Leiden, The Netherlands, Aug. 11, 2014 (GLOBE NEWSWIRE) — Prosensa Holding N.V. (NASDAQ: RNA), the biopharmaceutical company focusing on RNA-modulating therapeutics for rare diseases with high unmet need, today announced that an affiliate of CureDuchenne, a US national nonprofit organization dedicated to finding a cure for Duchenne Muscular Dystrophy (DMD), will provide Prosensa with up to €5 million by means of convertible promissory notes to support the company and accelerate the development and patient access of much needed DMD therapies. The closing of €4.5 million of the notes is contingent upon specified milestones in the advancement of drisapersen and the Company’s other exon skipping candidates in Prosensa’s DMD portfolio.
“The ability for industry and patient organizations to work collaboratively is crucial to developing much needed treatment options for rare diseases such as DMD,” said Hans Schikan, CEO of Prosensa. “CureDuchenne has been a dedicated supporter of Prosensa since the company’s inception, and we are very appreciative of the additional funding for our extensive DMD program.”
The funding arrangement will assist the Company in a number of efforts that are core to Prosensa’s mission of developing innovative, RNA-based therapeutics to address unmet medical needs for patients with rare genetic disorders including:
• Progressing the second exon skipping candidate for the treatment of DMD, PRO044, by initiating a Phase II clinical extension study in Europe by the end of 2014 and a placebo-controlled trial in the US in the first half of 2015, which may serve as one of two confirmatory studies to support a potential accelerated approval for drisapersen.

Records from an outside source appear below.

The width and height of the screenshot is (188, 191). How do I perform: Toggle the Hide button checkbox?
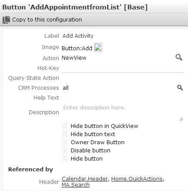pyautogui.click(x=65, y=158)
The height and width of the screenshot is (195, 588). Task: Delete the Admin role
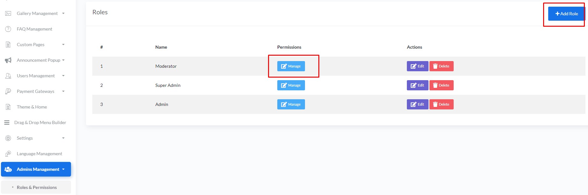pos(441,104)
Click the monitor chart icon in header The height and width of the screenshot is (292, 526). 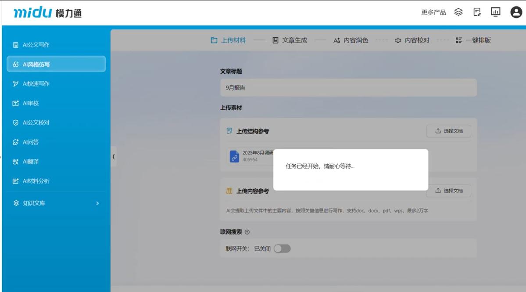[495, 12]
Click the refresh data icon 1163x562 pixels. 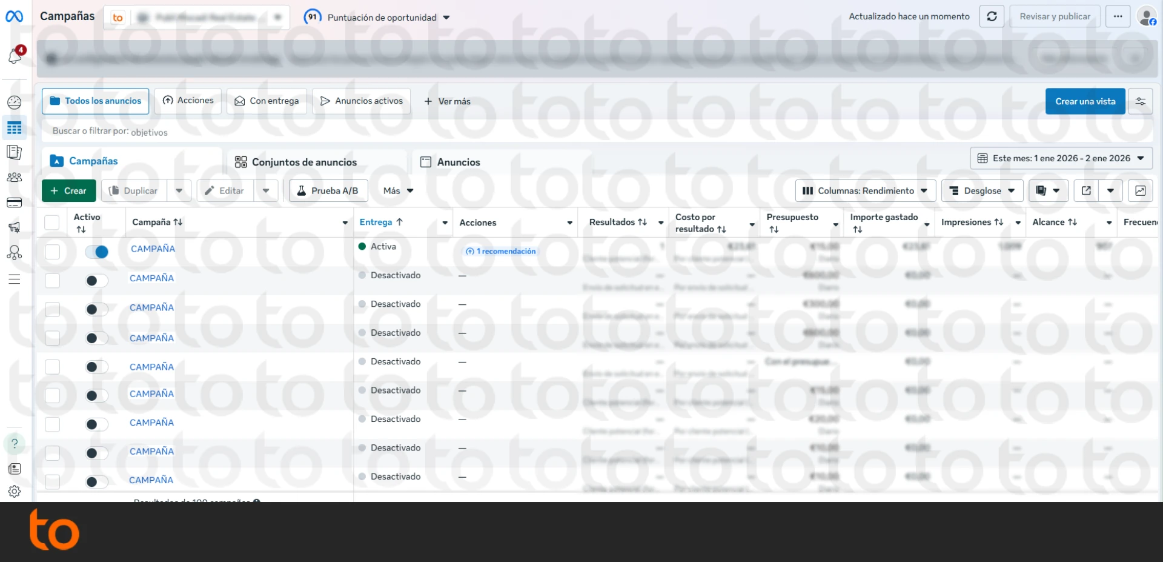[992, 16]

• Supporting re-dosing efforts for drisapersen clinical trial participants in North America and Europe and facilitate the drug’s New Drug Application (NDA) filing in the US in 2014.
• Supporting the development of other Prosensa’s other exon skipping compounds, PRO045 and PRO053.
Prosensa and CureDuchenne have been collaborating since 2004 when CureDuchenne provided valuable financial support to help advance the company’s extensive pipeline of DMD products.
“We are very encouraged by the pioneering progress that Prosensa has made in Duchenne and are committed to the long-standing collaboration we have with Prosensa to support the development of treatments for boys diagnosed with this rare and devastating genetic disease,” said Debra Miller, CEO & Founder of CureDuchenne. “This partnership underscores the important role that patient groups play in accelerating the research and development for Duchenne and other diseases,” she added.
In June Prosensa received positive feedback from the United States Food and Drug Administration (FDA) enabling it to pursue an NDA filing for its lead DMD therapy, drisapersen, under an accelerated approval pathway based on existing data. The FDA’s guidance also requested that the company commence a confirmatory randomized, placebo controlled study in a follow-on exon skipping drug with a similar mechanism of action prior to a potential approval for drisapersen. The placebo controlled trial with PRO044 anticipated to start in the first half of 2015 may serve this purpose.